Alma College students had a unique opportunity presented to them last spring, living in a building that once was a hub for Alma entertainment and helping to revive Alma’s environment. Opera House resident Anna Lauer (’21) was drawn to live there for its historical value and the appeal of living in a new space.
Being farther from campus may inspire students to seek out alternate spaces to study. Lauer liked Highland Blush’s atmosphere and being able to use Munch Money to purchase food and drinks there. “I would use (Highland Blush) as a study space instead of the library,” said Lauer. “The shop’s proximity to the Opera House makes it a prime location for students to visit.”

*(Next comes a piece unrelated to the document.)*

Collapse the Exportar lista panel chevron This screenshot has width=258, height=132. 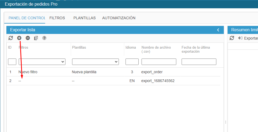coord(218,30)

Local business owners are ready to welcome students on a more regular basis. “When everything started to get finalized, excitement started building downtown,” said Highland Blush owner Damian Sanderson. He mentioned the changing demographic of downtown visitors and the different events that could be offered based on this new audience.
Popping the Alma Bubble can benefit both students and the overall community. Lauer recounted opening her apartment window and hearing events happening downtown. “Being out of the Alma Bubble reminded me that there are people living lives outside the college, and I feel more connected now than I was before,” said Lauer. She said by utilizing the Opera House to host campus events, the community can be integrated into Alma College in ways not attainable in the past.
Sanderson also had positive thoughts on popping the Bubble. “The Bubble exists because there are limited reasons to pop it.” He mentioned that students usually will find nothing of interest to do downtown. By hosting inexpensive, accessible events, he hopes to encourage Alma students to step out of campus and attend events beyond college sanctioned activities.
Students can help break the Alma Bubble by staying connected. Sanderson encourages students to become active with local businesses through social media. “You never find out about free events if you don’t connect yourself on social media,” said Sanderson.
Sanderson mentioned the twofold relationship students have with downtown businesses. If students want to see intriguing events happening in the area, mutual support needs to be shown in order for them to reoccur. He hopes that through the Opera House, downtown shops can gain a stronger relationship with Alma students.
Breaking the Bubble will have to extend farther than just the downtown area. During orientation week, Meijer hosted a Back to College event with activities for Alma students and much more. Madison Amlotte (’20) attended the event. She said, “it brought an energy and excitement into Meijer that usually isn’t in that space.”
“Students got to shop for any items they might have forgotten or wanted for their rooms,” Amlotte added. The event aimed to market to students in an engaging way. Amlotte noted there were also games, dancing and activities, that resulted in prizes being awarded to students.
Regarding the success of breaking the Bubble, Destiny Herbers (’21) was unsure of the success. “In my experience, Meijer is very much a part of that Bubble,” said Herbers. She also said that Meijer is visited often by Alma students already. She suggested it would be more impactful to include more local businesses.